Hoy-Rosas takes notes. She’s the clinical care manager for City Health Works, a nonprofit community-health organization started by Manmeet Kaur. Prabhjot Singh is the lead adviser. Last September, in the shadows of the impending government shutdown over opposition in Congress to the Patient Protection and Affordable Care Act (ACA), City Health Works began a pilot project to demonstrate its approach.

It’s October now. As the shutdown enters its second week, the machinery of health reform cranks forward. The ACA has accelerated a fundamental shift in financial incentives, supporting innovations in payment and delivery that reward quality of care over quantity.

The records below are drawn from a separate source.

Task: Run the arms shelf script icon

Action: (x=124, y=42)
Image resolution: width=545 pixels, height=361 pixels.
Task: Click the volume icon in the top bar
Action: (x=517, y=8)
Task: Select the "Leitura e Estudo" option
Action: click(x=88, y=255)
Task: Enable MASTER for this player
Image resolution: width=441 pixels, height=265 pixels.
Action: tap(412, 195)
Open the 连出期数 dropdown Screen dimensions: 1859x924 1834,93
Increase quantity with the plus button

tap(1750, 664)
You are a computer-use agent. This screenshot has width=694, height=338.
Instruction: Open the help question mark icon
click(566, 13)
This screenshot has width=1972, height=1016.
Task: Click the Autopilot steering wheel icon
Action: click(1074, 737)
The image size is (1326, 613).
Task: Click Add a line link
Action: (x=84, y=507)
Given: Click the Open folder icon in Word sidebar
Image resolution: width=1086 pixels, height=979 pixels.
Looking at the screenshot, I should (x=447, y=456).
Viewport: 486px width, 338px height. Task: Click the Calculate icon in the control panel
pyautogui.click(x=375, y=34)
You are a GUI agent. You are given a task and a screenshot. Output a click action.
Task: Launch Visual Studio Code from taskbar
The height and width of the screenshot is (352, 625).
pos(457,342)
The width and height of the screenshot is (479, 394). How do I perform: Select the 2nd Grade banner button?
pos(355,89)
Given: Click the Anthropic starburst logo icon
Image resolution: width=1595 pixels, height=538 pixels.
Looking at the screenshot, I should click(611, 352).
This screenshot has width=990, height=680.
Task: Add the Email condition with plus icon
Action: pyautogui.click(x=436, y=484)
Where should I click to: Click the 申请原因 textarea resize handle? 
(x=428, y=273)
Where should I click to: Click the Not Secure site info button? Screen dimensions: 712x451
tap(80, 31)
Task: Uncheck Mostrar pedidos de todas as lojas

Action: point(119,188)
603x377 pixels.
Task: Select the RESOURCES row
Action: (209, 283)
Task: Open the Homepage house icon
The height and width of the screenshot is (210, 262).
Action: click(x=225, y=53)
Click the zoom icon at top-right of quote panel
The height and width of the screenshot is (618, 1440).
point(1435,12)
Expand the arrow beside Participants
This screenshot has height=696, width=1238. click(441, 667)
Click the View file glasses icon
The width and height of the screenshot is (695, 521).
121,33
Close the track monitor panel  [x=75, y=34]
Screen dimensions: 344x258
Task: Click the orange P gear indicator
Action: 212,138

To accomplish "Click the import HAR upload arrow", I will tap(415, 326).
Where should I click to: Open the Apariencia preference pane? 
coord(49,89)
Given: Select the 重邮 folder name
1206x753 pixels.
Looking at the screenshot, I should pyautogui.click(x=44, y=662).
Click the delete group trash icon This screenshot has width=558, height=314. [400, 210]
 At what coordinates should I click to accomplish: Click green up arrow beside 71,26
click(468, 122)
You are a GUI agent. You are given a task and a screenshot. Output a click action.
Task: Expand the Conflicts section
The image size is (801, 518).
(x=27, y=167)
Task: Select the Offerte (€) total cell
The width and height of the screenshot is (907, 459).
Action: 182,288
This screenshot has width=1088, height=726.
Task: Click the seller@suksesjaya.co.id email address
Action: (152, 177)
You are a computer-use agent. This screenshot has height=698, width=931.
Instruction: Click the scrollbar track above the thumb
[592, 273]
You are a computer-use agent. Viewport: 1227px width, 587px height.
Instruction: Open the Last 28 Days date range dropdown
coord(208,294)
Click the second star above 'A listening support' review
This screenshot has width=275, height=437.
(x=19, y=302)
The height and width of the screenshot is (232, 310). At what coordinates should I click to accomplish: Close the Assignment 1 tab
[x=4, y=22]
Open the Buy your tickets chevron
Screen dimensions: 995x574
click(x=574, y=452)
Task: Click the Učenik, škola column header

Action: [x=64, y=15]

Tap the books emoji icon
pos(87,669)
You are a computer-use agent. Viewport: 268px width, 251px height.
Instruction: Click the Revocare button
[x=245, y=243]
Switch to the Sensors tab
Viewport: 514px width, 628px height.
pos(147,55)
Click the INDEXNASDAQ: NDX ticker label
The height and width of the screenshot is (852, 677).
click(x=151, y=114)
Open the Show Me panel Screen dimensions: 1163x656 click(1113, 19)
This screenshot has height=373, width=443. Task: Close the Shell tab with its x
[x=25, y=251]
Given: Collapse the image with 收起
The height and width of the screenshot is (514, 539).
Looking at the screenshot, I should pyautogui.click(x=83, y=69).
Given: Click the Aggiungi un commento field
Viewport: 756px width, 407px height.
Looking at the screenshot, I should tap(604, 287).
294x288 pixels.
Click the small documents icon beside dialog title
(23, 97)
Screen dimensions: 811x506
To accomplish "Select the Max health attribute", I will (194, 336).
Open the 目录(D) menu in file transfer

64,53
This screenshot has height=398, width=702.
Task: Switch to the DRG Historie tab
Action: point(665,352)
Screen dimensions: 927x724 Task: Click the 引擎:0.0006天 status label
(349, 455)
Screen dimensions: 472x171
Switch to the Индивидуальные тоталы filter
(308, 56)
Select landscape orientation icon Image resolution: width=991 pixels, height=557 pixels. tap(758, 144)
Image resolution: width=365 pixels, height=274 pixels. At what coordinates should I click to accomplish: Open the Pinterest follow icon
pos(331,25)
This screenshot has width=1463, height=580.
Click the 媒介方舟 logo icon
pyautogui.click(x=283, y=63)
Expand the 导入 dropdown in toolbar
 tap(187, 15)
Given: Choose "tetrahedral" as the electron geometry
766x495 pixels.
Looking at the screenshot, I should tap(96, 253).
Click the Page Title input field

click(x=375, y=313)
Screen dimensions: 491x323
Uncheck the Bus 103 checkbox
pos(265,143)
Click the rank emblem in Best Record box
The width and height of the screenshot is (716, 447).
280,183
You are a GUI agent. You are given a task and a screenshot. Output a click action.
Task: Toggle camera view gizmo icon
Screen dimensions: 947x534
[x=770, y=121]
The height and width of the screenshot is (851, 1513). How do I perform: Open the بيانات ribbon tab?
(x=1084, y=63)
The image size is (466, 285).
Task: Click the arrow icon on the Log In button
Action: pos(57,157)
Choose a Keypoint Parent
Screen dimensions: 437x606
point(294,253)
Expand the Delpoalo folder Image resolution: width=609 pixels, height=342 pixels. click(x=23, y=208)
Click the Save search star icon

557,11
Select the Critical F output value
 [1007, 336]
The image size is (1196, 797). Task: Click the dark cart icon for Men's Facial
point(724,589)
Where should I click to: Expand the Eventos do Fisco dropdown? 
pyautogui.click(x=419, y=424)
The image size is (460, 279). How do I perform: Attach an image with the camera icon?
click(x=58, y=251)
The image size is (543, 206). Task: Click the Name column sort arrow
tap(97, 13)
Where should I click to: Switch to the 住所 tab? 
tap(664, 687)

“Traditionally, doctors and hospitals have been paid on a fee-for-service basis,” explains Kaur, thirty, seated in the City Health Works office at the East 94th Street clinic. “The insurer pays the doctor or clinic for each visit, each test, each screening. But the fee-for-service structure hasn’t improved outcomes or controlled costs.” The office has peach walls, filing cabinets, carrels, nutrition posters. “Hospitals have never been incentivized to care about wellness and prevent illness,” Kaur says. “They profit if you’re sicker.” She chuckles. “This is at the heart of why the system is so perverse.”

At City Health Works, Kaur and Singh have zeroed in on a critical gap in the health-care system: a lack of access to primary care in low-income areas. This gap has always been a reality for patients, but now, for the first time, doctors and hospitals are feeling the financial effects. “Health reform is saying, We’re not going to pay for all these people that are bouncing back over and over again,” says Singh, thirty-one. He notes that the fee-for-service model is being replaced by strategies like global payments, in which hospitals manage the risks of all of their patients with lump sums: if they do it for less, they save money; if they do it for more, they lose money. “So there’s a massive incentive,” he says, “to build this community-health infrastructure.”